Ejercicio propuesto A:
Extrae del texto sobre la cultura peruana el fragmento que va desde "acepta las condiciones" hasta "trabajadora. (pp. 205-206)", sin alterar nada.
Ejercicio propuesto B:
Escribe lo que sigue en el texto sobre la cultura peruana a partir de su última oración.

*** Texto para leer

El auge de la sociedad industrial ha generado el desarrollo de una cultura burguesa identificada con la “cultura por antonomasia” que, sin embargo, reconoce como “valiosa en sí, auténtica y, además, de universal, universitaria” (p. 201). Esta cultura, en los países más desarrollados, ha demostrado a lo largo de la historia una capacidad de absorber rebeliones “anti-culturales” —como la de los poetas malditos del siglo XIX—; en los países periféricos, en cambio, tiene dos signos: de un lado, es una “cultura subdesarrollada porque la producción y el consumo cultural son escasos y limitados” (p. 202) y, de otro, una de “imitación de los modelos extranjeros, de los modelos del núcleo” (p. 202), es decir, colonial. Ante este panorama, “en este mundo donde domina y prevalece una burguesía sin sentido de lo nacional, sin sentido histórico, que vive de prestado, [el artista y el intelectual] existen en una situación crítica y de quiebra permanente” (p. 203). Como consecuencia de todo ello, “[e]l artista, el intelectual peruano, cuando aparece [sic] cuando asume su vocación (…) tiene tres rumbos ante sí: produce para el consumo de la nata burguesa y la pequeña burguesía alta, ambas cosmopolitas, reduciendo su obra y restringiendo sus alcances no solamente estéticos sino sociales” (pp. 203-204). El segundo reside en “ejercer la vocación creadora al margen del consumo público, como actividad secreta o secundaria, ser burócrata, diplomático o político, y al mismo tiempo poeta o pintor, u otra cosa”, camino que Salazar Bondy califica como “purista”. Finalmente, el tercero —que considera el más valioso—, el artista

acepta las condiciones precarias y busca la autenticidad de su obra, convirtiéndola en testimonio de la realidad social, porque es la realidad social y económica la raíz de todo el problema cultural, humano, político y social del Perú. Entonces, su obra se convierte en algo que a los puristas y académicos repugna. Es comprometida, está sucia de realidad, pero es auténtica. Se la emplea como instrumento para la formación de la conciencia profunda en el público acerca del mundo, de la sociedad en que vive, y de la necesidad de transformarlos. ¿Qué público? Necesariamente es un público que no es inmenso pero que es grande, que no es multitudinario pero es pujante. Ese público pequeño burgués descontento, y el público de las capas menos incultas de la clase trabajadora. (pp. 205-206)

 

En lo que se refiere a la sociedad peruana, Salazar Bondy señala la articulación de dos procesos, el primero de los cuales describe como desnacionalizador según el cual, la “alta burguesía se apropia de las formas importadas del «kitsch» internacional, las formas de la falsa cultura de masas cosmopolita” (p. 206); el segundo —que desarrollará en su ensayo Lima la horrible— consistirá en cómo esta burguesía alienta la “evocación y el culto de los valores de la época colonial hispánica” (pp. 206-207). Según este “mito cultural”, “la época virreinal, el coloniaje español, por un trabajo duro, arduo e insistente [se ha convertido] en una Arcadia” (p. 207) y, en él, “[se] presenta lo virreinal, además, como lo legítimamente peruano, se confunde lo criollo con lo hispánico y se amengua, con fines racistas, lo indígena, lo popular” (p. 207). A todo ello, se agrega la indiferencia del Estado —al que el autor califica como “gran burgués”— en materia cultural.

******
*** Datos proporcionados

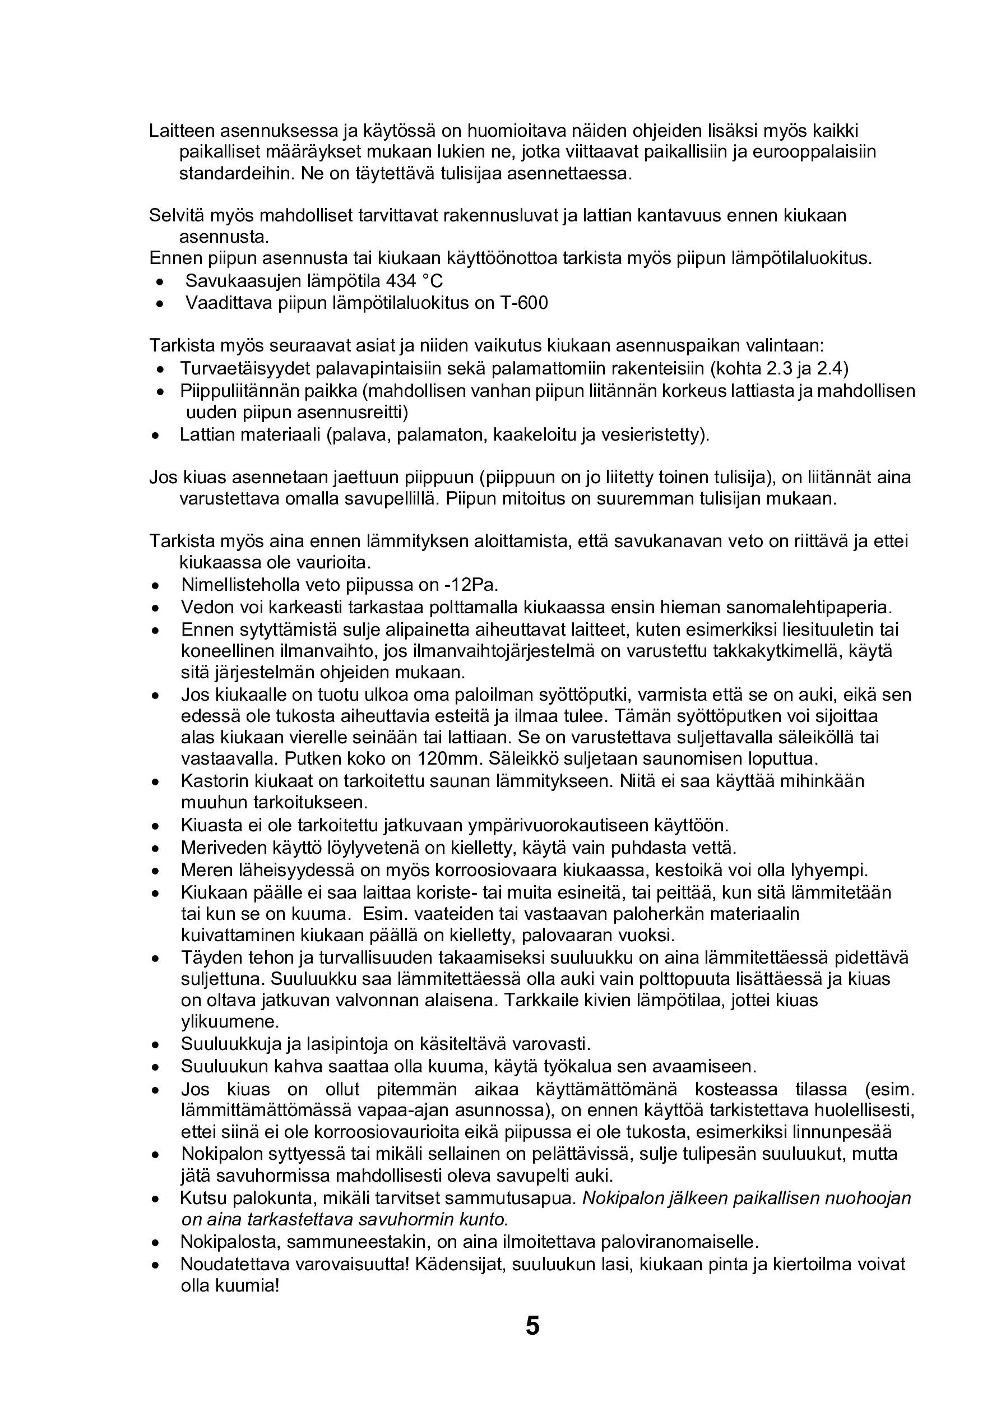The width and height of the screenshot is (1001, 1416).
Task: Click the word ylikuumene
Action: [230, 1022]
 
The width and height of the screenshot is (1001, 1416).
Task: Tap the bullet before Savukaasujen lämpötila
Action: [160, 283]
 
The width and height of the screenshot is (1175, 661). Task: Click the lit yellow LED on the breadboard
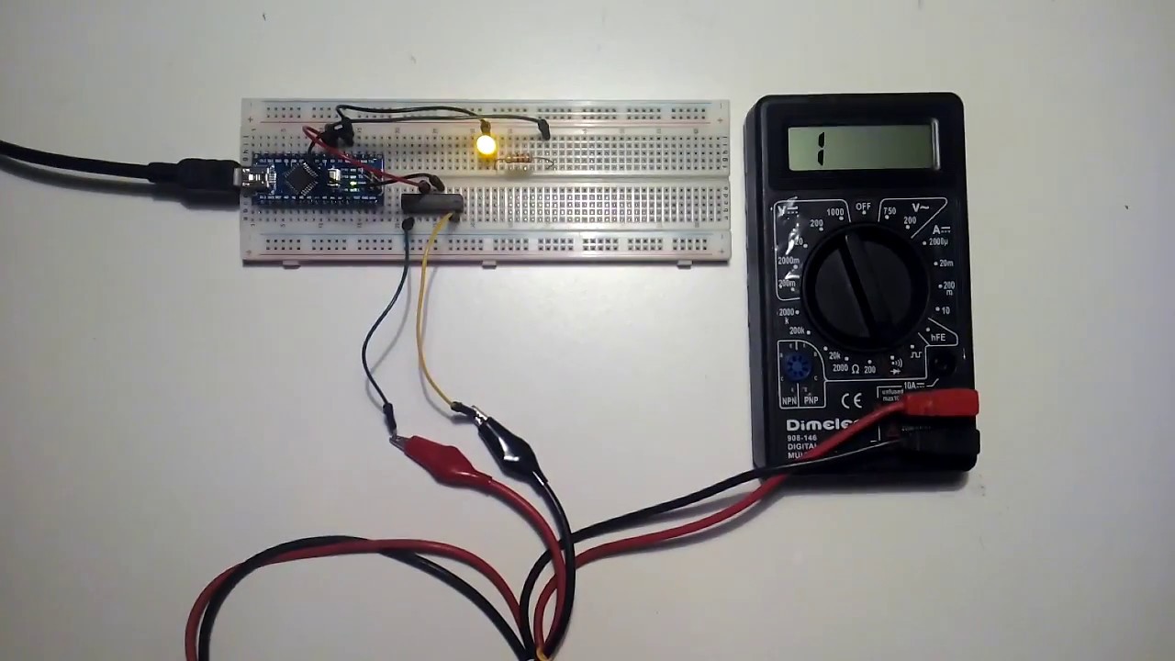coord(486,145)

******
*** Datos proporcionados

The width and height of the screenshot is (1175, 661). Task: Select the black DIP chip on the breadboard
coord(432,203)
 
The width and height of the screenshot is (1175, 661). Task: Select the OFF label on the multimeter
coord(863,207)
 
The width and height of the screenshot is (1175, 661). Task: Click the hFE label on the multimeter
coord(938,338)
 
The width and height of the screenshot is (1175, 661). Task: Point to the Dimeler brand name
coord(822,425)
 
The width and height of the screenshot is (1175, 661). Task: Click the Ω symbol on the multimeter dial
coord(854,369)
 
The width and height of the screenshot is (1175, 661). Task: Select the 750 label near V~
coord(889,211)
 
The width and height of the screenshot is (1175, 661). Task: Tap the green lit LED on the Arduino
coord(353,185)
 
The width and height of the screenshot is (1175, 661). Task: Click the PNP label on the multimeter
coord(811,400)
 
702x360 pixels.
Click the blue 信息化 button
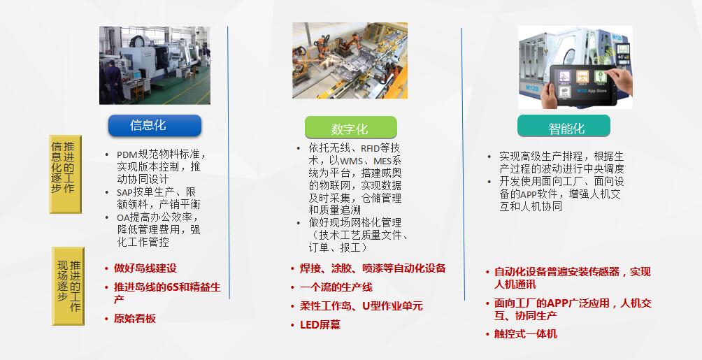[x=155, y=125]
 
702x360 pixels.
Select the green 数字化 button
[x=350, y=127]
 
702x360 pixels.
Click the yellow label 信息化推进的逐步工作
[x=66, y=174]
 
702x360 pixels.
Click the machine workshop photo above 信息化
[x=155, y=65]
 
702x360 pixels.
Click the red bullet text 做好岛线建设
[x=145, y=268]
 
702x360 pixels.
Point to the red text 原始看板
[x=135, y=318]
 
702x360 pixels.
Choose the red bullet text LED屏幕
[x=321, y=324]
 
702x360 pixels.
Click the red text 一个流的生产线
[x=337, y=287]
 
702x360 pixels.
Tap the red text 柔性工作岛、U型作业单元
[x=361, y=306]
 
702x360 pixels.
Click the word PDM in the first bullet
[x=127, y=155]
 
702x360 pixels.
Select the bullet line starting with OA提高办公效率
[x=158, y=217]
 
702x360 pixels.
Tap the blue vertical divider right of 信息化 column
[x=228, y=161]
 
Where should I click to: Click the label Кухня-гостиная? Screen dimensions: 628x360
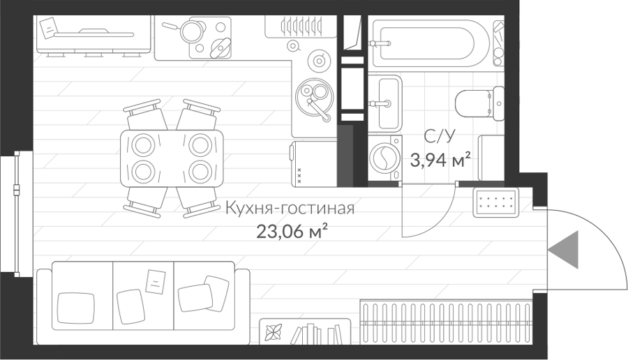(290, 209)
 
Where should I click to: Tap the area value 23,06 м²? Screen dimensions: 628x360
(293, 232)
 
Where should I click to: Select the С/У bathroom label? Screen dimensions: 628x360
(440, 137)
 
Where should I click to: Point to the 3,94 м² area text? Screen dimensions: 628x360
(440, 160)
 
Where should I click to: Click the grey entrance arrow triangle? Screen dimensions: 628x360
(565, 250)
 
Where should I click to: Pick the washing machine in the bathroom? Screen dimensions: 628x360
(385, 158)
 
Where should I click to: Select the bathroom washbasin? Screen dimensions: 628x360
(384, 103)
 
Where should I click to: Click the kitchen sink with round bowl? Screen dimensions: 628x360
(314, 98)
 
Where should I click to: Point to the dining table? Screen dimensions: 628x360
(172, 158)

******

Resultado final A:
acepta las condiciones precarias y busca la autenticidad de su obra, convirtiéndola en testimonio de la realidad social, porque es la realidad social y económica la raíz de todo el problema cultural, humano, político y social del Perú. Entonces, su obra se convierte en algo que a los puristas y académicos repugna. Es comprometida, está sucia de realidad, pero es auténtica. Se la emplea como instrumento para la formación de la conciencia profunda en el público acerca del mundo, de la sociedad en que vive, y de la necesidad de transformarlos. ¿Qué público? Necesariamente es un público que no es inmenso pero que es grande, que no es multitudinario pero es pujante. Ese público pequeño burgués descontento, y el público de las capas menos incultas de la clase trabajadora. (pp. 205-206)

Resultado final B:
Finalmente, ante esta situación crítica de la cultura en el país, Salazar Bondy plantea la necesidad de una “cultura de crisis” que debería reunir en sí cuatro características: (1) “[S]er una cultura nacional, no en sentido agresivo, que excluye, sino que asimila y que tiene una dimensión continental latinoamericana” (p. 209); (2) Una cultura nacional “no cosmopolita que es lo pasajeramente universal, lo internacional, sino universal, en la cual la universalidad se encuentra en el ahondamiento de la particularidad” (p. 210); (3) Una cultura “con un arte realista, pero no un arte fotográfico o meramente naturalista, sino un realismo (…) que sea poético en el sentido prístino de la palabra, poético en el sentido de la creación” (pp. 210-211); (4) Una cultura popular, “no-burguesa, no elitista, no académica porque aquí la palabra burgués significa todo lo contrario de lo que un país marginal, que marcha a su independencia, quiere buscar” (p. 211).

Como puede verse, el diagnóstico de Salazar Bondy es sumamente crítico: definido en términos negativos —como “no-burguesa, no elitista, no académica” y no cosmopolita—, el modelo de cultura que plantea se construye sobre una base nacional y continental que aspira, a la vez, a la universalidad, así como postula la necesidad de un arte realista —y poético, por extensión—. Estas concepciones acerca de la cultura y del arte reaparecen a lo largo de su producción periodística y obra literaria, de allí que resulte imprescindible reconocer las bases sobre las cuales se sustentan. En el primer caso, las reflexiones acerca de la cultura y la identidad nacional se insertan en el marco del debate intelectual de mediados de los años sesenta en los que Salazar Bondy participa activamente13; en el segundo, su concepción del llamado “arte realista” se entronca con el realismo, movimiento histórico desarrollado aproximadamente entre 1840 y 1870-80 en Europa (principalmente en Francia, así como en Inglaterra y Estados Unidos).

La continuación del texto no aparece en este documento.